» Required work
Output the lines from the one holding "Where should I" to the end of the entries that follow, exactly and only those, minus any pictures.

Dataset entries
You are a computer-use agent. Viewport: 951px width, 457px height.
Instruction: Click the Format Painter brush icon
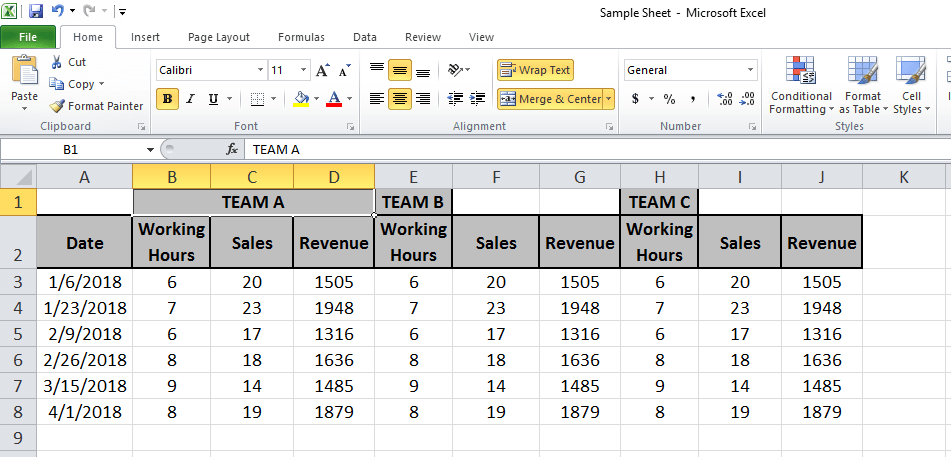pos(57,106)
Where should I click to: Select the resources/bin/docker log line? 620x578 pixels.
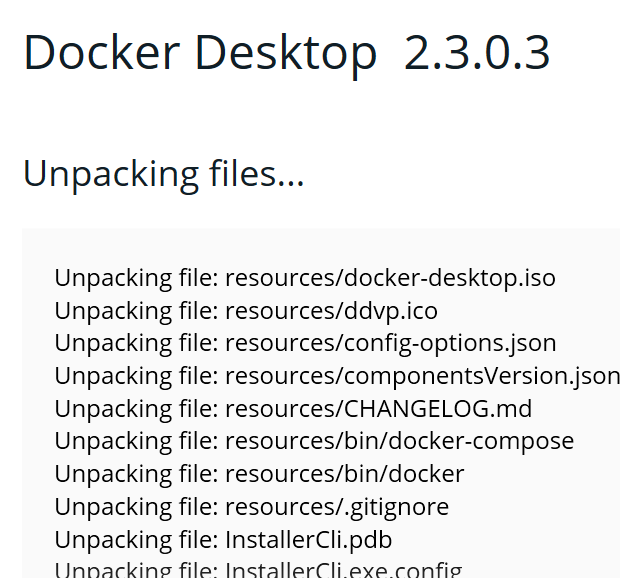[x=259, y=474]
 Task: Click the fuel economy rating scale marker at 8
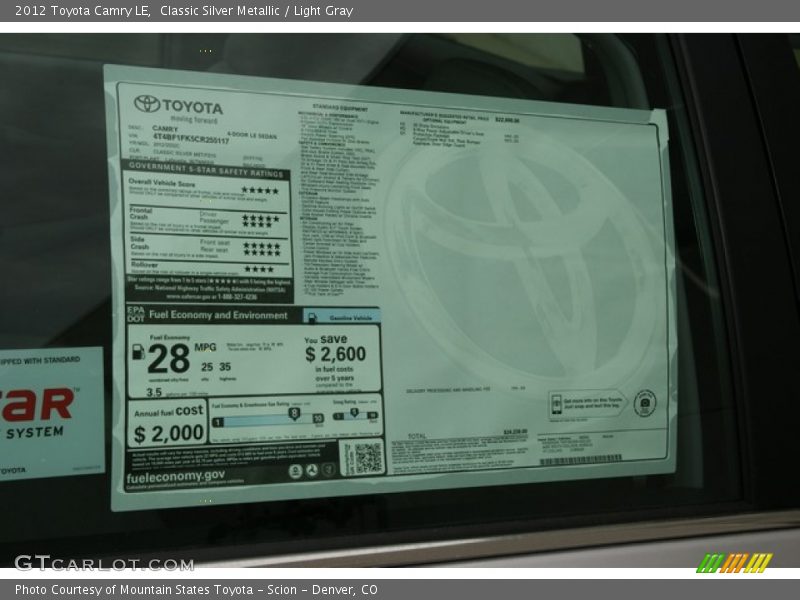(295, 413)
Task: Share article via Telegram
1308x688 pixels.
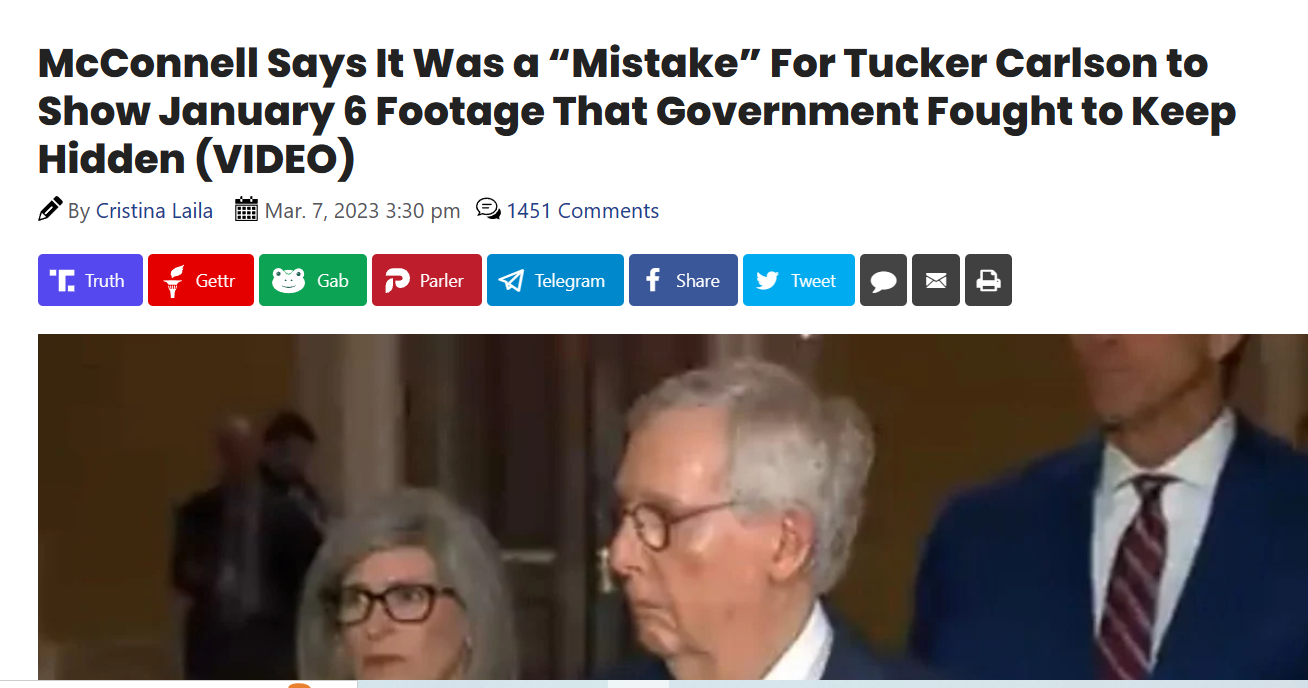Action: pyautogui.click(x=555, y=280)
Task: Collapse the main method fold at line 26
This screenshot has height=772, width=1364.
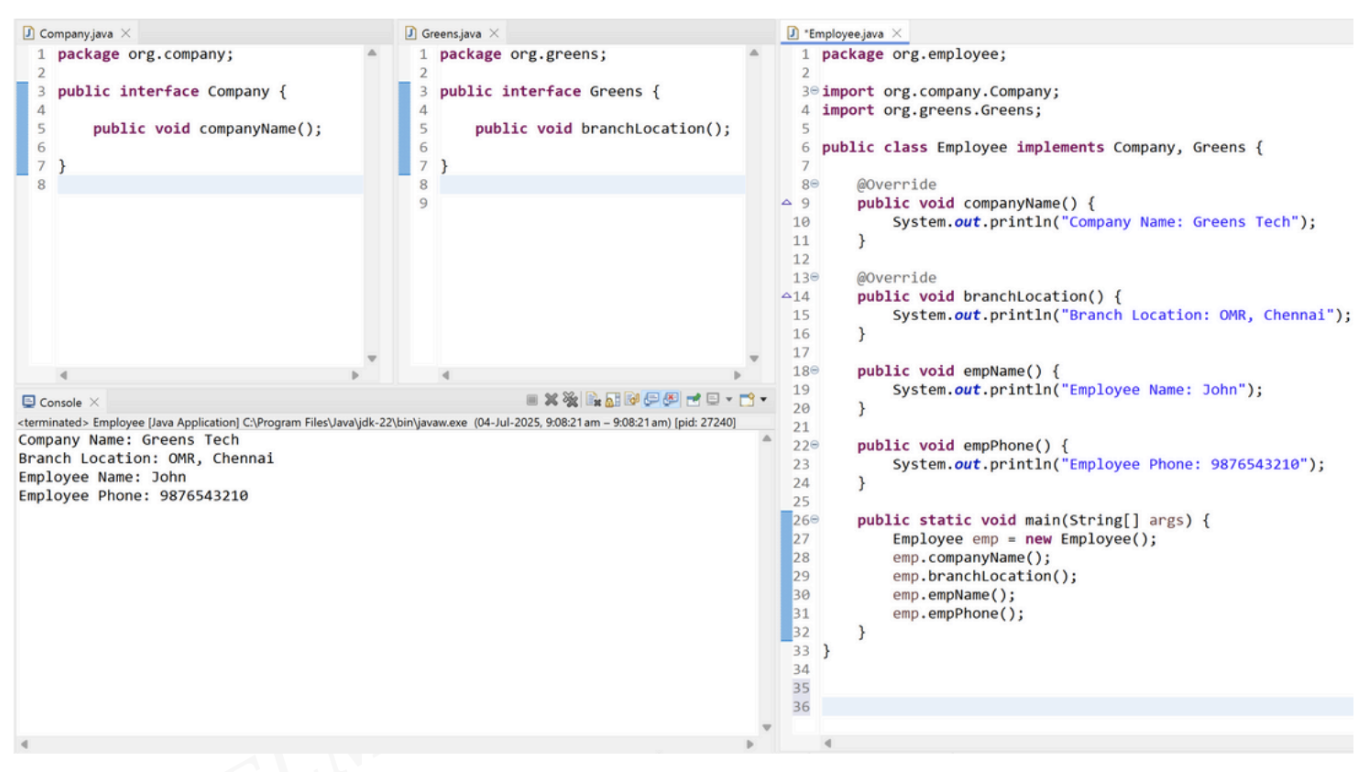Action: click(x=814, y=520)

» Reply to the exercise
Where should I click to: Select the resources/bin/docker log line? 620x578 pixels.
[x=259, y=474]
 Task: Click the fuel economy rating scale marker at 8
(295, 413)
Task: Share article via Telegram
1308x688 pixels.
Action: pyautogui.click(x=555, y=280)
Task: Collapse the main method fold at line 26
This screenshot has height=772, width=1364.
Action: click(x=814, y=520)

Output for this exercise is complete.